• [Data provided]
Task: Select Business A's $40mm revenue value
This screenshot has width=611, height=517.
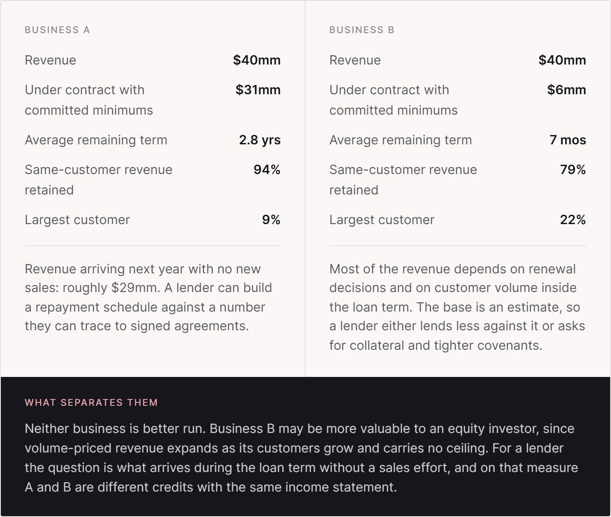Action: point(257,60)
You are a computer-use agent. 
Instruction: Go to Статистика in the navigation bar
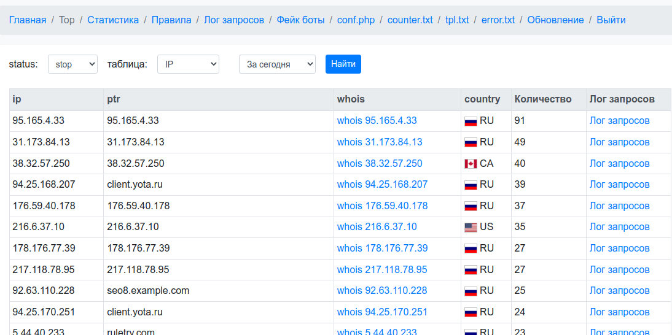pyautogui.click(x=113, y=20)
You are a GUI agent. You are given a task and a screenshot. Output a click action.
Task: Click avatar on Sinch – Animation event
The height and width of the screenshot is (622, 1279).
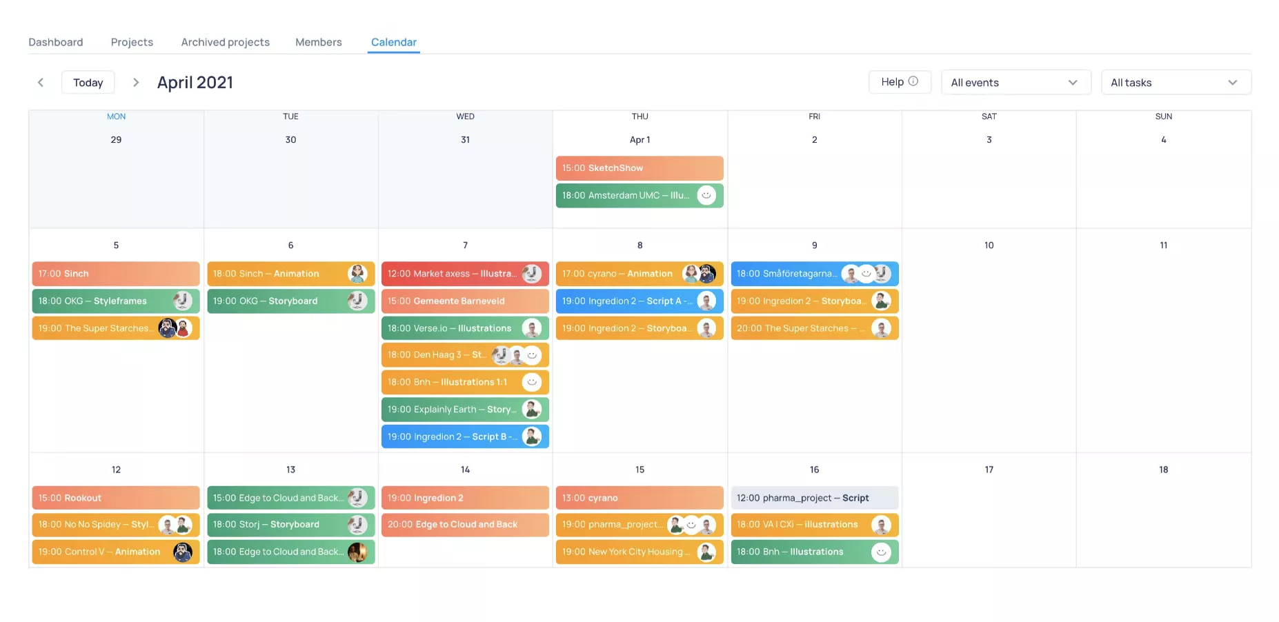click(x=357, y=274)
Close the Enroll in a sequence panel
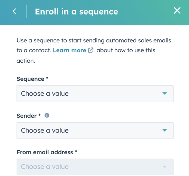 177,10
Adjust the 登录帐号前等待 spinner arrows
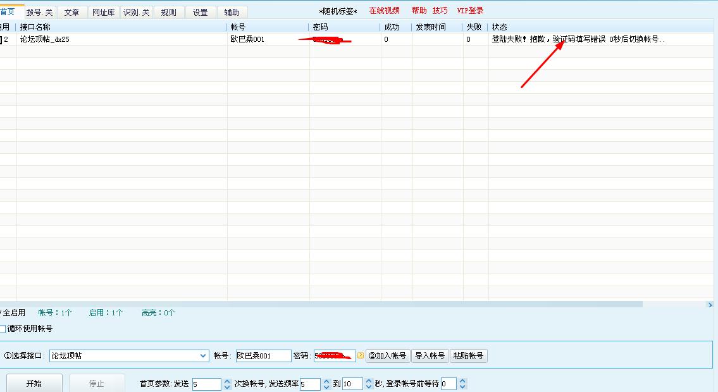Image resolution: width=718 pixels, height=392 pixels. 462,384
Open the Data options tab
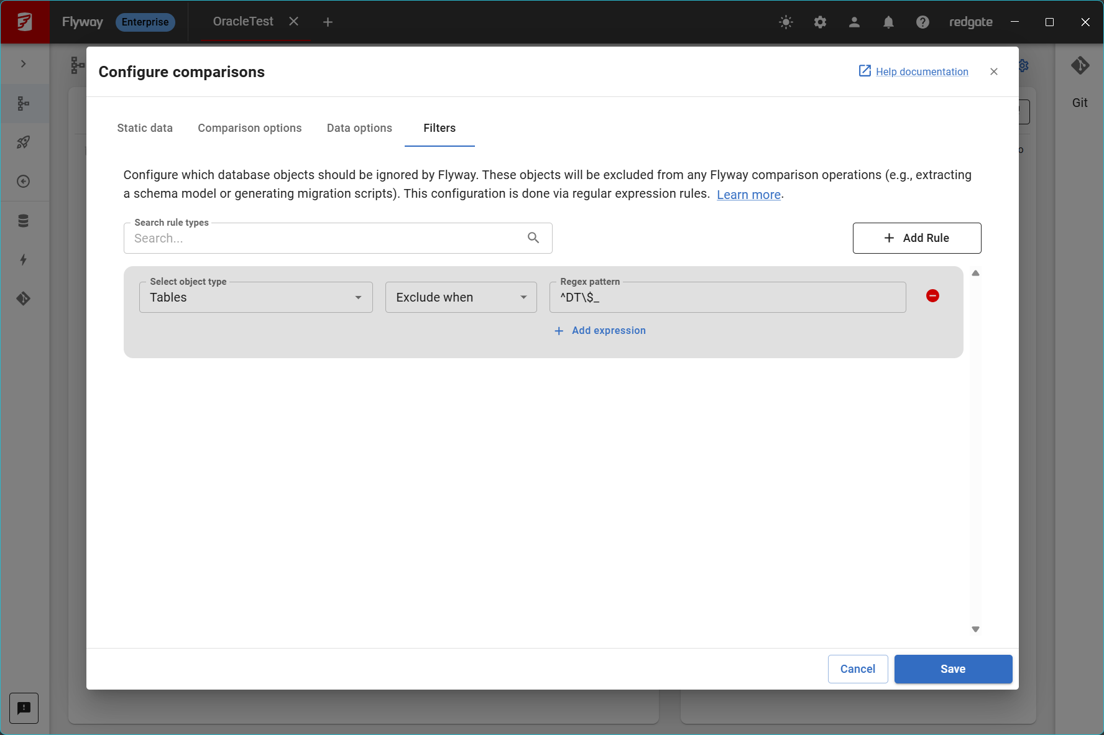Screen dimensions: 1104x735 point(359,128)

• [Problem details]
Exactly the lines from the line that contains "Close the Enroll in a sequence panel" through the last line above, and no other lines, must be output, with pictures excluded.

• [Solution to the problem]
Close the Enroll in a sequence panel
 177,10
Adjust the 登录帐号前等待 spinner arrows
Image resolution: width=718 pixels, height=392 pixels. 462,384
Open the Data options tab
Screen dimensions: 1104x735 point(359,128)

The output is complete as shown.